■ Description of the task:
From the first line to the last, reproduce the material exactly.
○ ○ ○ ○
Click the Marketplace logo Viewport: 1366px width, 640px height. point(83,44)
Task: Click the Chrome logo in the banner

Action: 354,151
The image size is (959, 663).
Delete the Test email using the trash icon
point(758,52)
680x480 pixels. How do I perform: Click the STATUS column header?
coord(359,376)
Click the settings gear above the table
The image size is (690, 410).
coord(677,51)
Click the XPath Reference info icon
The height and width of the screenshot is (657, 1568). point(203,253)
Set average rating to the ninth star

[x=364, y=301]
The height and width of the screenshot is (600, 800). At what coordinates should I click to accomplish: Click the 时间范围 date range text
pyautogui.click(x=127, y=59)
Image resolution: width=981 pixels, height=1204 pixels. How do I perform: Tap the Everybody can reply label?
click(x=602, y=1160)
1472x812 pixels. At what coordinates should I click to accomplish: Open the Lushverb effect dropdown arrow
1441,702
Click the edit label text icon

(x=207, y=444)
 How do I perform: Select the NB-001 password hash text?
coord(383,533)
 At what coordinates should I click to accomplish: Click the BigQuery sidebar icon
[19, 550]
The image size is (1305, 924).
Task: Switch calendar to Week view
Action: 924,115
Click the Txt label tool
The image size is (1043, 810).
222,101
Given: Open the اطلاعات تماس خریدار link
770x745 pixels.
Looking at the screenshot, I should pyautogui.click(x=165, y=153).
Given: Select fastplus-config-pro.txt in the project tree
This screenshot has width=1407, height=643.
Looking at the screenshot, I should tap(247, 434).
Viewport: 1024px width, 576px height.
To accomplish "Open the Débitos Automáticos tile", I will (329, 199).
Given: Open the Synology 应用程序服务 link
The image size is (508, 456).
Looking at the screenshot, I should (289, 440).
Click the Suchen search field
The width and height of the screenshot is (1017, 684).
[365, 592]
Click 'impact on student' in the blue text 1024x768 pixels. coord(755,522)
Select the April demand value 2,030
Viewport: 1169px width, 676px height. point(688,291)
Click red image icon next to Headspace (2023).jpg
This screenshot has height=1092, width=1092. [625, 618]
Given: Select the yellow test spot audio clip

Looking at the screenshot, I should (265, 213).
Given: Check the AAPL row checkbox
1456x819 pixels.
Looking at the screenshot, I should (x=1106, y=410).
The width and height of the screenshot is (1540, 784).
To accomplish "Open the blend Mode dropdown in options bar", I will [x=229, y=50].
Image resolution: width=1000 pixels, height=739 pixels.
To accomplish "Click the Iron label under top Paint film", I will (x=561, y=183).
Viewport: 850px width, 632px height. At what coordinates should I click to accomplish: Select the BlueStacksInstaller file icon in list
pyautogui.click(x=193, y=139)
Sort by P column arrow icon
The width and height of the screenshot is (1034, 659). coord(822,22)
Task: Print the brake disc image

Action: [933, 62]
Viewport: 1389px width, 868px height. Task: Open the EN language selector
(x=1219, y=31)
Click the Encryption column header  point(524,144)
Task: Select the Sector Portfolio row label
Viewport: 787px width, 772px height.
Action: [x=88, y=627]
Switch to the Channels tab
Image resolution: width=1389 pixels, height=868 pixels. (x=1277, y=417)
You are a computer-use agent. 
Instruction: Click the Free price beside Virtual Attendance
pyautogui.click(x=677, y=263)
○ ○ ○ ○
■ Result for this task:
Click the Marketplace logo Viewport: 1366px width, 640px height. point(83,44)
Task: Click the Chrome logo in the banner

Action: 354,151
The image size is (959, 663).
Delete the Test email using the trash icon
point(758,52)
680x480 pixels. How do I perform: Click the STATUS column header?
coord(359,376)
Click the settings gear above the table
The image size is (690, 410).
coord(677,51)
Click the XPath Reference info icon
The height and width of the screenshot is (657, 1568). point(203,253)
Set average rating to the ninth star

[x=364, y=301]
The height and width of the screenshot is (600, 800). At what coordinates should I click to accomplish: Click the 时间范围 date range text
pyautogui.click(x=127, y=59)
Image resolution: width=981 pixels, height=1204 pixels. How do I perform: Tap the Everybody can reply label?
click(x=602, y=1160)
1472x812 pixels. At what coordinates should I click to accomplish: Open the Lushverb effect dropdown arrow
1441,702
Click the edit label text icon

(x=207, y=444)
 How do I perform: Select the NB-001 password hash text?
coord(383,533)
 At what coordinates should I click to accomplish: Click the BigQuery sidebar icon
[19, 550]
The image size is (1305, 924).
Task: Switch calendar to Week view
Action: 924,115
Click the Txt label tool
The image size is (1043, 810).
222,101
Given: Open the اطلاعات تماس خریدار link
770x745 pixels.
Looking at the screenshot, I should pyautogui.click(x=165, y=153).
Given: Select fastplus-config-pro.txt in the project tree
This screenshot has width=1407, height=643.
Looking at the screenshot, I should tap(247, 434).
Viewport: 1024px width, 576px height.
To accomplish "Open the Débitos Automáticos tile", I will (329, 199).
Given: Open the Synology 应用程序服务 link
The image size is (508, 456).
Looking at the screenshot, I should (289, 440).
Click the Suchen search field
The width and height of the screenshot is (1017, 684).
[365, 592]
Click 'impact on student' in the blue text 1024x768 pixels. coord(755,522)
Select the April demand value 2,030
Viewport: 1169px width, 676px height. point(688,291)
Click red image icon next to Headspace (2023).jpg
This screenshot has height=1092, width=1092. [625, 618]
Given: Select the yellow test spot audio clip

Looking at the screenshot, I should (265, 213).
Given: Check the AAPL row checkbox
1456x819 pixels.
Looking at the screenshot, I should (x=1106, y=410).
The width and height of the screenshot is (1540, 784).
To accomplish "Open the blend Mode dropdown in options bar", I will [x=229, y=50].
Image resolution: width=1000 pixels, height=739 pixels.
To accomplish "Click the Iron label under top Paint film", I will (x=561, y=183).
Viewport: 850px width, 632px height. At what coordinates should I click to accomplish: Select the BlueStacksInstaller file icon in list
pyautogui.click(x=193, y=139)
Sort by P column arrow icon
The width and height of the screenshot is (1034, 659). coord(822,22)
Task: Print the brake disc image

Action: [933, 62]
Viewport: 1389px width, 868px height. Task: Open the EN language selector
(x=1219, y=31)
Click the Encryption column header  point(524,144)
Task: Select the Sector Portfolio row label
Viewport: 787px width, 772px height.
Action: [x=88, y=627]
Switch to the Channels tab
Image resolution: width=1389 pixels, height=868 pixels. (x=1277, y=417)
You are a computer-use agent. 
Instruction: Click the Free price beside Virtual Attendance
pyautogui.click(x=677, y=263)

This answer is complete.